How Build a Monitoring & Observability platform with Prometheus, Node Exporter and Grafana

Published by

on

Having a window into what all the systems you own are up to can be essential to fix bottlenecks, fix issues or is predict and correct coming issues before they can have any impact. This is where we see the overlap between monitoring and obserability. In this post, we are going to go over how you can set up a basic monitoring and obserability system with Prometheus, Node Exporter and Grafana. This can be deployed quickly within a homelab or just as equally within enterprise.

Section I – What is Monitoring and Obserability?

Before we start it makes sense to lay the knowledge foundation to get us all on the same page.

What do I mean when I say monitoring? Monitoring refers to the continuous observation and measurement of software, hardware, and services to ensure their health, availability, performance, and reliability. The primary goal is to detect problems before they impact users, support troubleshooting, and provide data for capacity planning and optimisation.

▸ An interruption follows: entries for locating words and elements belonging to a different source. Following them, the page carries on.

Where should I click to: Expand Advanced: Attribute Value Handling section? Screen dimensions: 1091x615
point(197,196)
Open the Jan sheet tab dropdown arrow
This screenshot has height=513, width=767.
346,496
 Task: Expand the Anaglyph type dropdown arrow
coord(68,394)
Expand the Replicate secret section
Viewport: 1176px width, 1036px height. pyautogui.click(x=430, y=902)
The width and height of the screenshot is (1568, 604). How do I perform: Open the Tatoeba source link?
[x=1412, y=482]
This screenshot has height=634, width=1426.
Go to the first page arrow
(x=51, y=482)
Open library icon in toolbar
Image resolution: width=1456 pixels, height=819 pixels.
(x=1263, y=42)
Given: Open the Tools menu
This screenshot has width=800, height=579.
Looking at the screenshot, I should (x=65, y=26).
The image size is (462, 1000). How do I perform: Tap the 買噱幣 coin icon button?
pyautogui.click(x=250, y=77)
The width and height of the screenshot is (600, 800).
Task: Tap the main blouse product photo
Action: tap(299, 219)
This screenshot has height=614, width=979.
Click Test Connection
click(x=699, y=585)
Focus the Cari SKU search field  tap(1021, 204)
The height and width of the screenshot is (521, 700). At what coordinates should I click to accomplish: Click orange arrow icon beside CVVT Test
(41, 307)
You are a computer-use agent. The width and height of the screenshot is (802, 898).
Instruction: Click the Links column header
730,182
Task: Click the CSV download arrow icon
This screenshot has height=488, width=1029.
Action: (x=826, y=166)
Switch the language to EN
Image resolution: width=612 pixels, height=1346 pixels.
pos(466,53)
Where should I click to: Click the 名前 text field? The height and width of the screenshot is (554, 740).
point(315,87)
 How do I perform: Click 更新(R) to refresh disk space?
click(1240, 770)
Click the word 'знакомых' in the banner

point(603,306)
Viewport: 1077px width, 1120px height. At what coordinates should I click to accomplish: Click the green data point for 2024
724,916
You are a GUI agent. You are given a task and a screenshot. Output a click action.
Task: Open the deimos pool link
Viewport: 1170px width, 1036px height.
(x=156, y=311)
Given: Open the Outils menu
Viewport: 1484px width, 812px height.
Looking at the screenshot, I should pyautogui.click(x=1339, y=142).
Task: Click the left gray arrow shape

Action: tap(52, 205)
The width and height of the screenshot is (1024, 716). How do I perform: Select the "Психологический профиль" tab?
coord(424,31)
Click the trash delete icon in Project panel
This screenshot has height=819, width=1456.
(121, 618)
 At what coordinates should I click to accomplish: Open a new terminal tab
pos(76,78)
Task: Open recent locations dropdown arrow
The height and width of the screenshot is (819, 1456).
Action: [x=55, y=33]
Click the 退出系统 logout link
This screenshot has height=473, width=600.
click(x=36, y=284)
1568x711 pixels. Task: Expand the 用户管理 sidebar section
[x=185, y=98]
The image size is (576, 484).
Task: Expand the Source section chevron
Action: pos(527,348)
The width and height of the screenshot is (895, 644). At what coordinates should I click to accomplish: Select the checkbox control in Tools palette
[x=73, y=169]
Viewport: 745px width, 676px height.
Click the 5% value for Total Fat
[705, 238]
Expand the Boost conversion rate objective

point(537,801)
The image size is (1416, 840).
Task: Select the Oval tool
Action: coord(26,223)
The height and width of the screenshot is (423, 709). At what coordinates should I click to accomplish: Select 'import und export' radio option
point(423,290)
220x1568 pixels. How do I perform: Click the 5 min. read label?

So what about obserability? Observability is the practice of deeply understanding the internal state, behaviour, and performance of complex applications and infrastructure by analysing their outputs namely metrics, logs, events, and traces. It goes beyond basic monitoring, enabling you to proactively detect, diagnose, and resolve issues by correlating data from multiple dimensions, especially in distributed, cloud-native environments.

The important take aware is that both monitoring and obserability overall serve the purpose of IT Operations that do serve separate functions. Monitoring is about tracking known conditions, with pre-set dashboards and alerts. Observability is about exploring unknowns answering why something happened, not just what happened, with flexible data analysis and querying.

Section II – What are Metrics?

Relevant to the platform we are going to establish today I want to just cover off what I mean by metrics. Metrics are numerical measurements sampled at regular intervals, representing quantitative aspects of system performance (e.g., CPU usage, memory consumption, request rates, error counts). Metrics are lightweight and structured, making them easy to store, query, and visualise. They are essential for understanding trends over time, setting thresholds, and triggering alerts.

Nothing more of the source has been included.